Work instructions
Copy the lines between the line holding "You are a GUI" and the line holding "This screenshot has width=778, height=532.", inclusive, substituting "chart-label" for "data-label" and leaving everything else unchanged.

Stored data
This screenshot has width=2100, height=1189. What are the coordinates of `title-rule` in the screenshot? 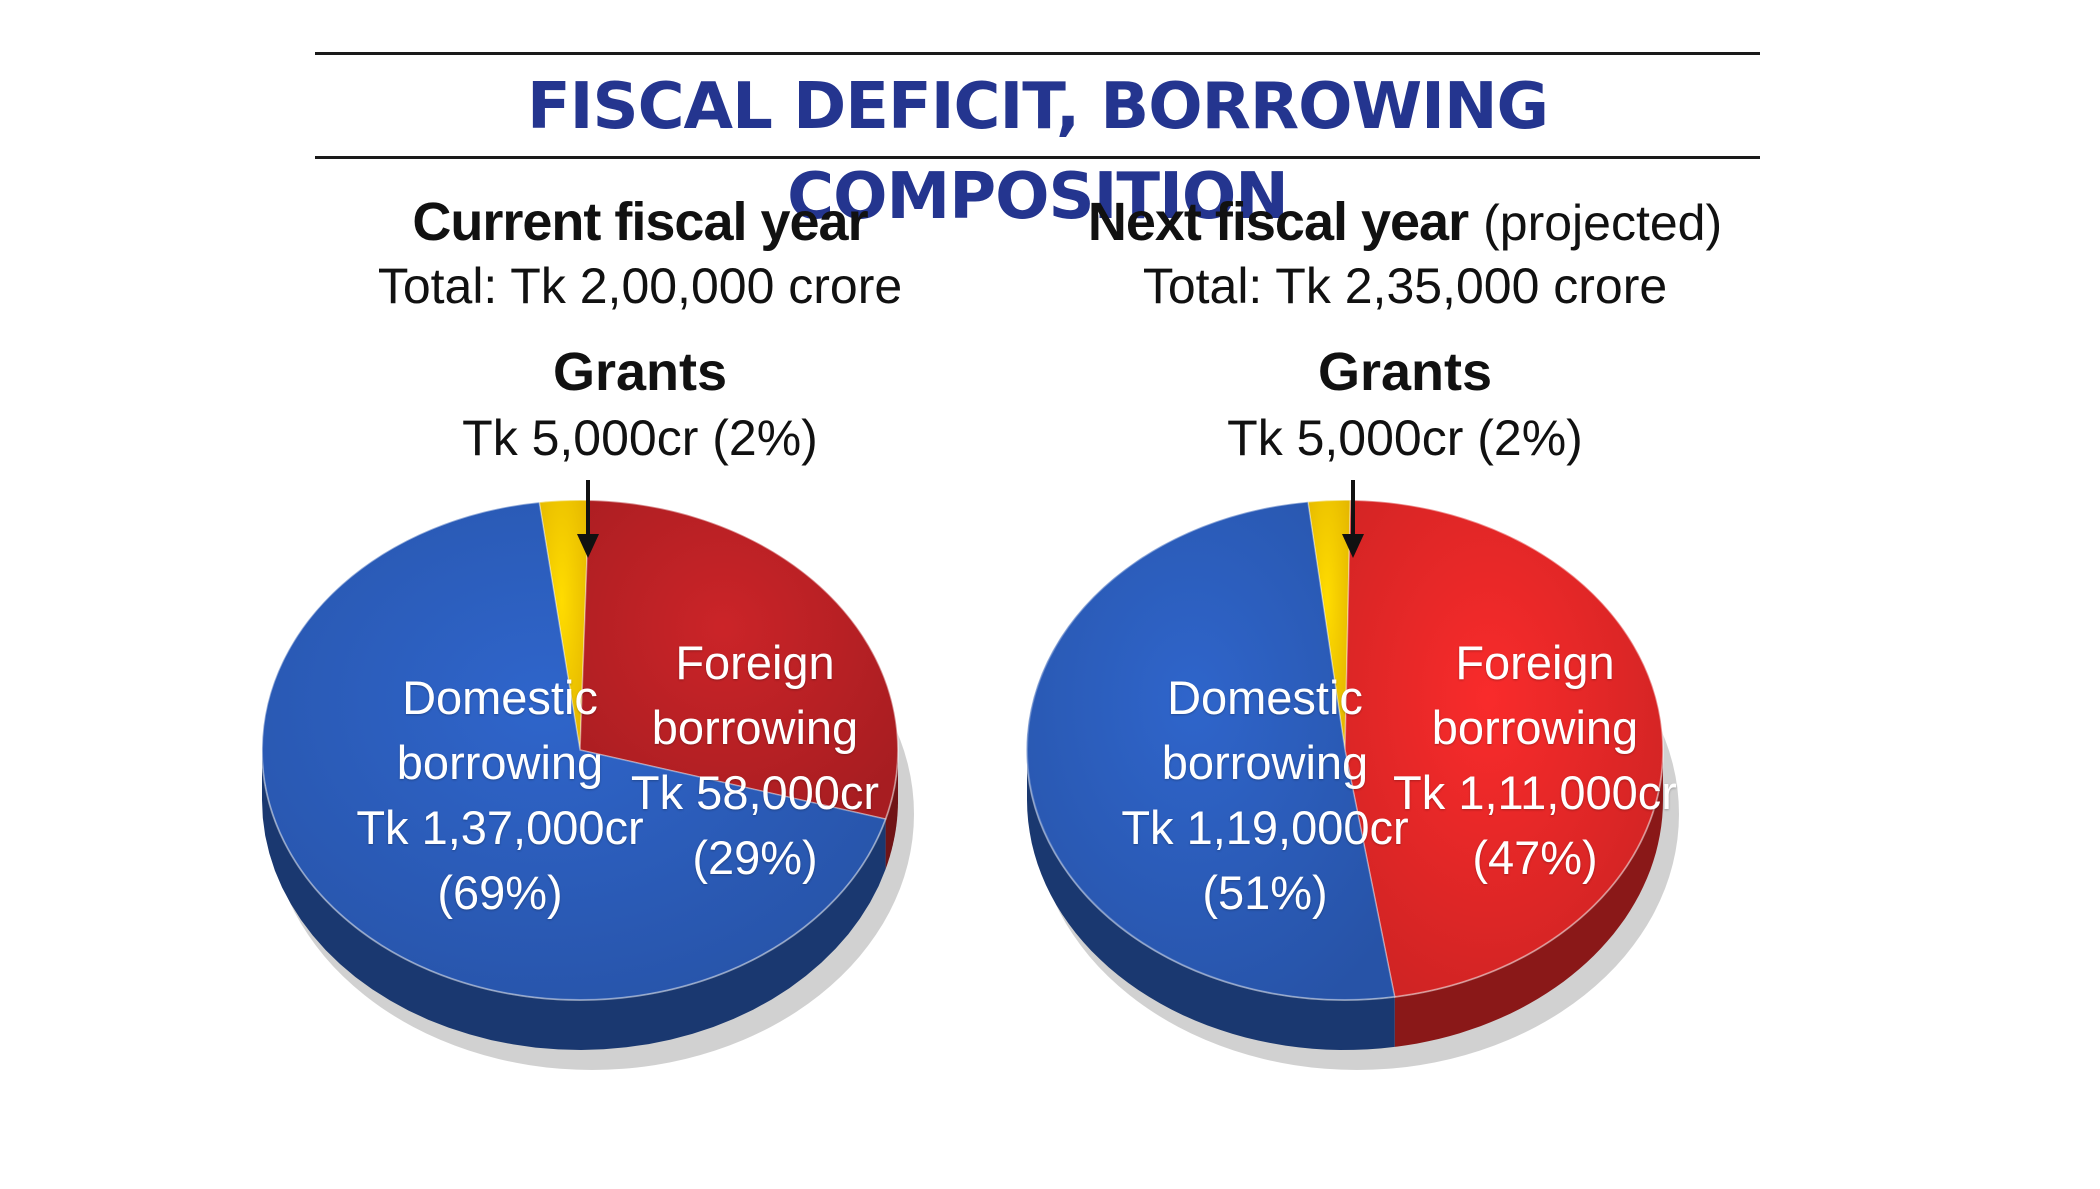 It's located at (1038, 158).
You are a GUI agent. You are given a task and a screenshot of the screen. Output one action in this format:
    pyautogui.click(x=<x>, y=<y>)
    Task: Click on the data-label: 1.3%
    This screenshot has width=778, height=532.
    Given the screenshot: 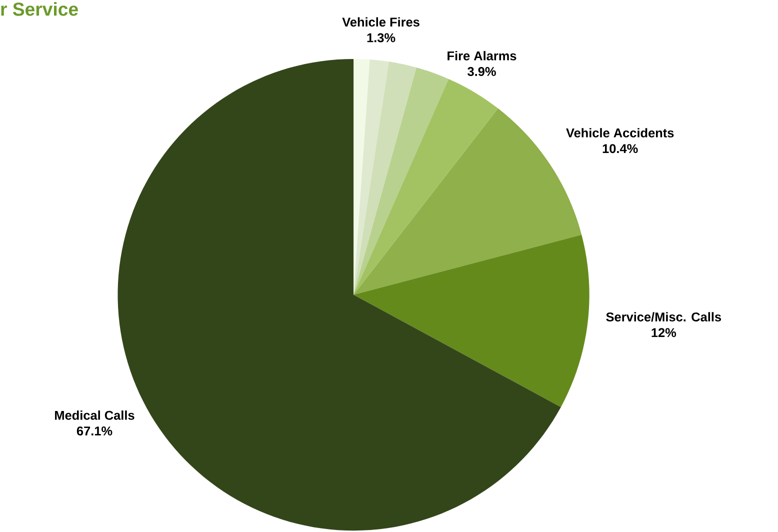 What is the action you would take?
    pyautogui.click(x=382, y=38)
    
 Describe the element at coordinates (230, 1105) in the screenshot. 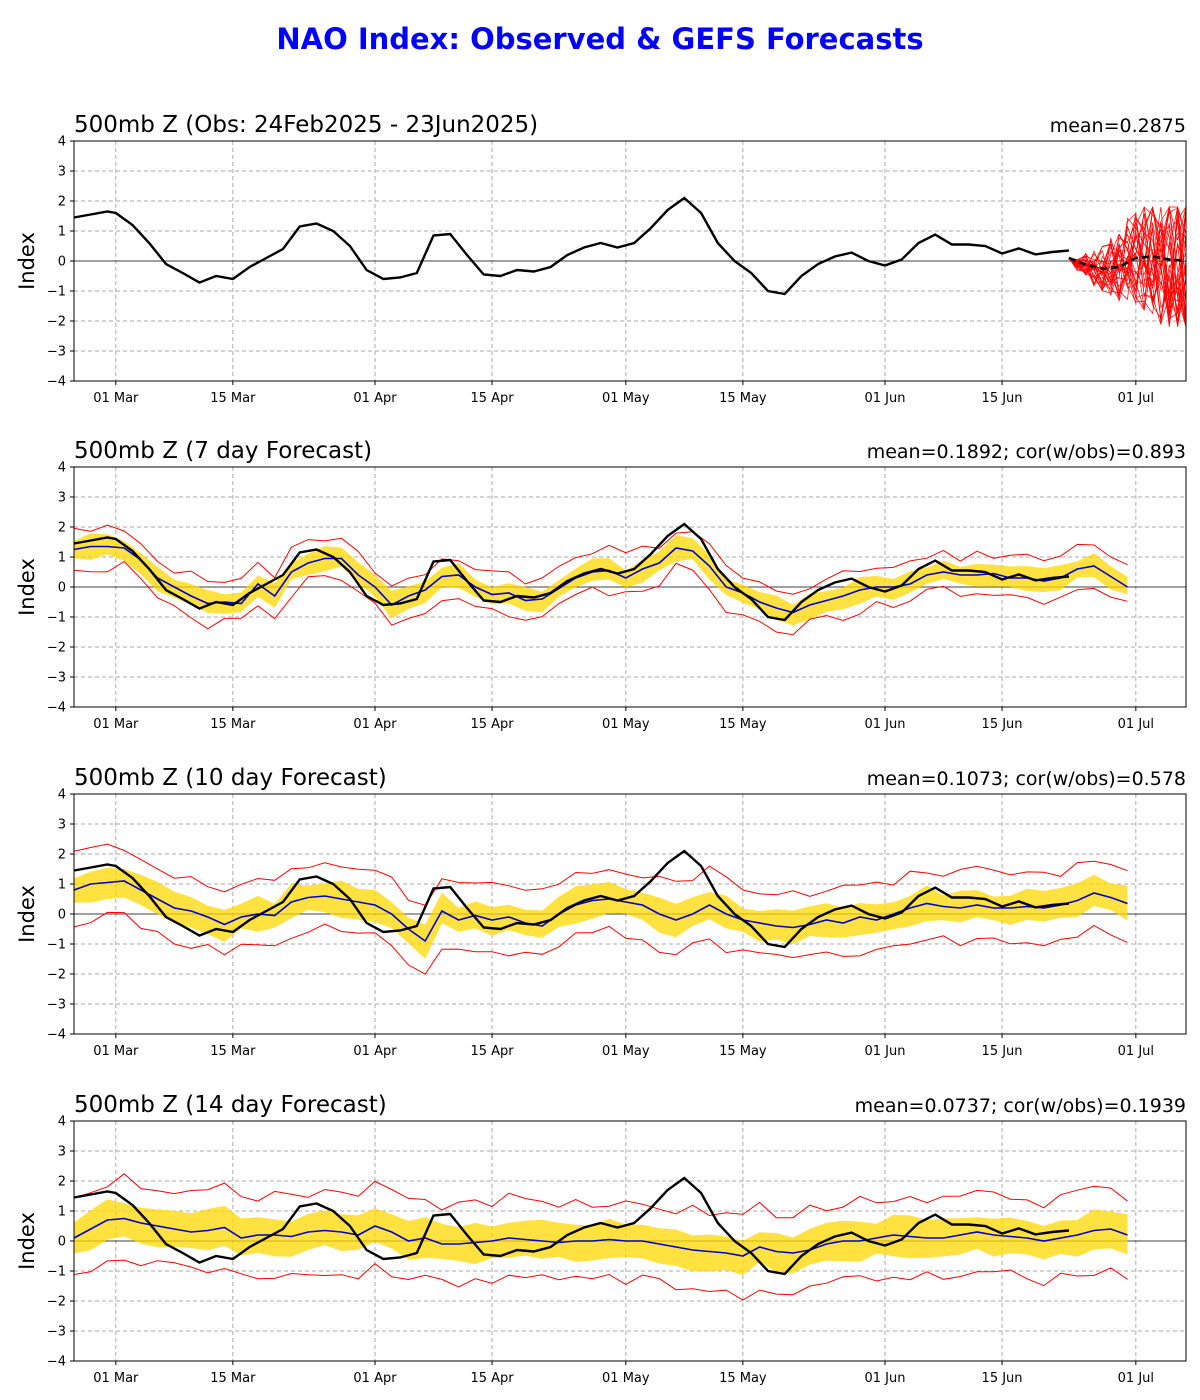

Response
You are a GUI agent. You are given a task and a screenshot of the screen. Output one action in this format:
    pyautogui.click(x=<x>, y=<y>)
    Task: Click on the chart-label: 1.3%
    This screenshot has width=778, height=532.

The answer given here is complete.